Information about your child's surgery

You and your doctor have decided that your child needs an adenoidectomy. The following information will help you to have a better understanding of what to expect.

The adenoid pad is lymphoid tissue. It is one of the body's many sites producing antibodies that are important in the body's defense against infection. The adenoid pad is located at the back of the nasal airway above the soft palate. Everyone's adenoid pad enlarges to a degree, but some may enlarge enough to cause obstruction of the eustachian tube or nasal airway. This can lead to problems such as snoring or obstructive sleep apnea. As children enter adulthood, the adenoids get smaller; the decision for early removal will depend on your child's degree of adenoid pad enlargement and frequency of symptoms.

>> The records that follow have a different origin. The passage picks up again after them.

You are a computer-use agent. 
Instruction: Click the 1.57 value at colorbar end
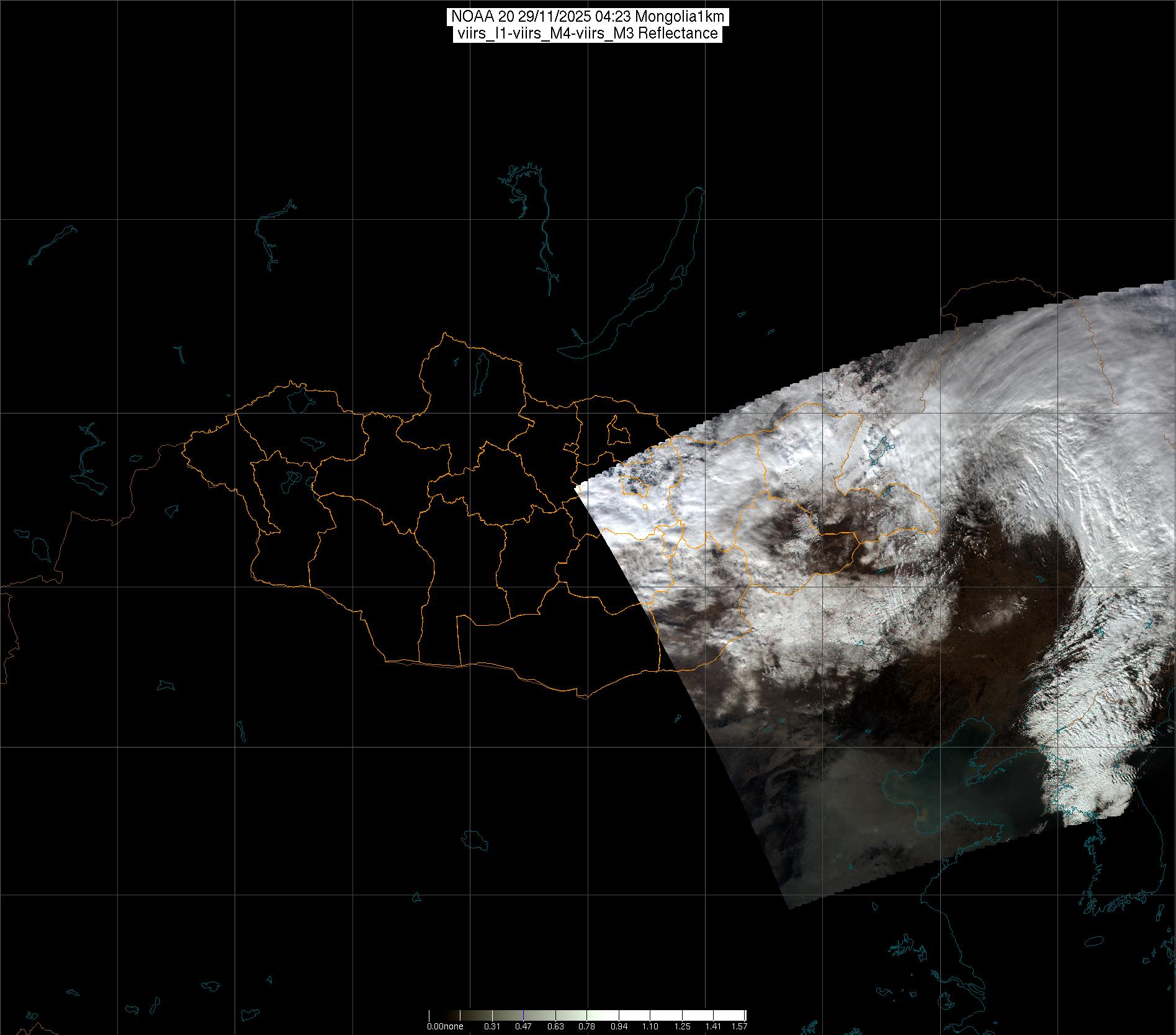point(739,1026)
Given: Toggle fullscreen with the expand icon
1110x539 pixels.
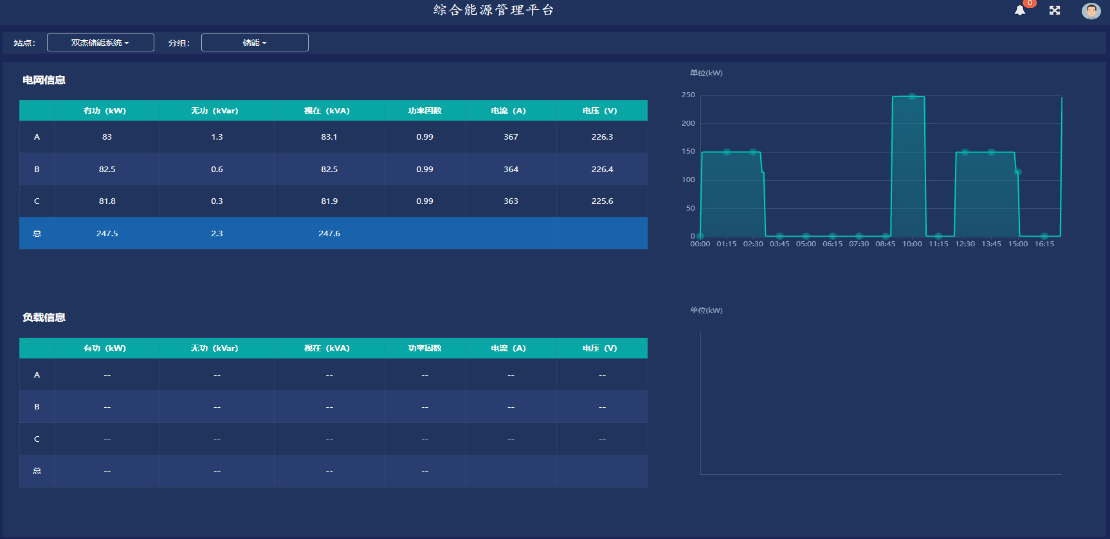Looking at the screenshot, I should coord(1054,10).
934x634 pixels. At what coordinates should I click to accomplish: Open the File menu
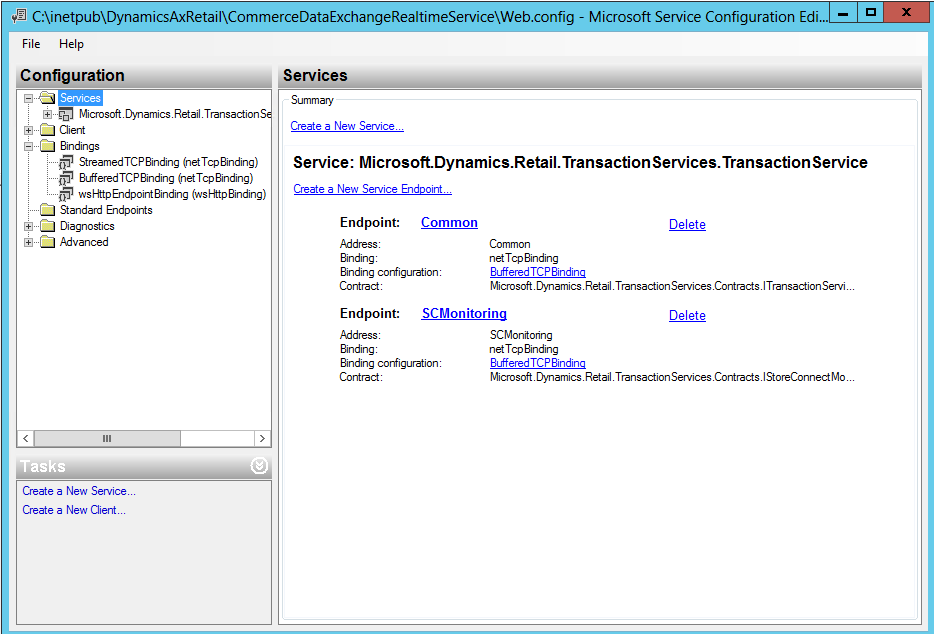(31, 44)
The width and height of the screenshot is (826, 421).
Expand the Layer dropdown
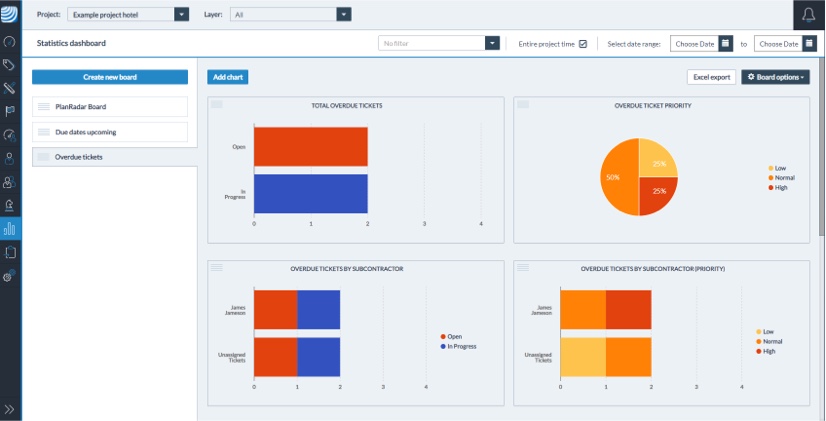pyautogui.click(x=344, y=15)
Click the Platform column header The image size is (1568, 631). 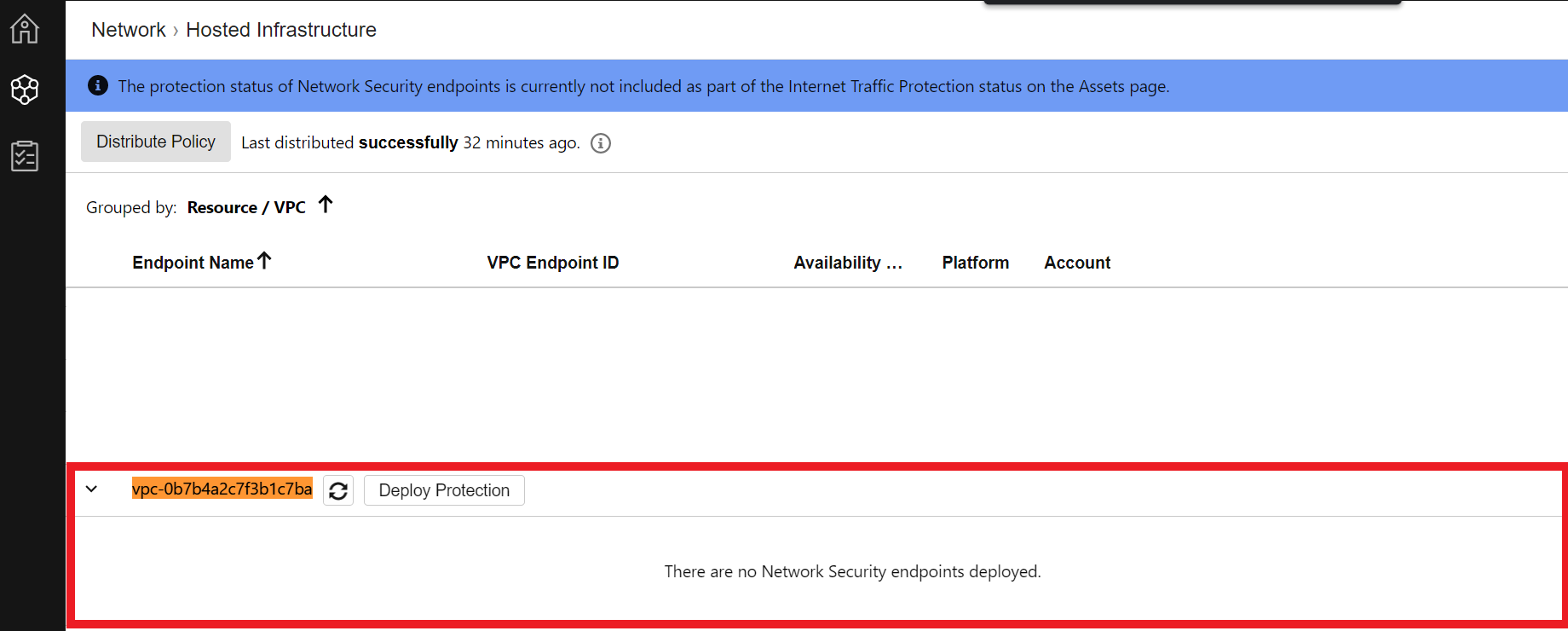(976, 263)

Research studies suggest that adenoid removal may reduce the incidence of middle ear fluid and infection. Indications for removal of the adenoid pad include evidence of enlargement that lead to obstruction of the nasal airway or recurrent sinus infections. An adenoidectomy may be performed with the second or third set of ear tubes. Children with obstructed airways during sleep (obstructive sleep apnea) may be candidates for removal of adenoids and/or tonsils.

Possible complications, as discussed with your child's physician, may include:

  • Anesthesia
  • Bleeding
  • Nasal speech (when the adenoid pad is removed, air or fluids may leak through the nose with speech or eating. This should correct itself in a few weeks, but if persistent, will be evaluated on a return visit.)

Pre-Op expectations

Your physician will advise you if current antibiotic therapy should continue. Under most circumstances there is no blood work required. You will be with your child until he or she goes to surgery.

Recovery in the hospital

  • Before your child can be discharged to home, he or she must be tolerating fluids by mouth without nausea or vomiting.  An IV will remain in place until this occurs.
  • Nausea and/or vomiting is a common complaint after surgery and is due to the anesthesia or swallowing of blood during or after surgery.  Medication is available if vomiting should be a problem.
  • Your child may have a sore throat.  Tylenol may be given every 4 hours as needed for pain.
  • Clear liquids, such as jello, apple juice and popsicles are encouraged to help maintain hydration.  The diet will be advanced as tolerated by your child.
  • Upon discharge, you will be given your child's prescription for an antibiotic.

Home recovery

  • Diet: A liquid diet can be advanced to soft solids and then to a regular diet as tolerated, unless your child also had a tonsillectomy.
  • Fluid intake: Inadequate fluid intake is the most common cause of dehydration and dryness of the mouth. Dryness of the throat will make swallowing more difficult and increase throat discomfort.
  • Bad breath: Until the surgery site is healed, your child may have bad breath. Brushing teeth regularly will help reduce this odor. Strong mouthwashes are not recommended.
  • Neck pain and headaches: Occasional neck pain and headache may occur due to irritation of neck muscles in the area of the surgery.Voice Quality: A change in voice may be noted due to an increase in air flow through the nasal passages.
  • Bleeding: A pinkish discharge is normal up to two days after surgery. If discharge continues, becomes bright red or the amount is excessive, you should call the office.
  • Activity: Your child should be able to return to normal activity as tolerated.

Follow-up visits

Within 4 to 6 weeks after surgery your child will be scheduled for a return appointment.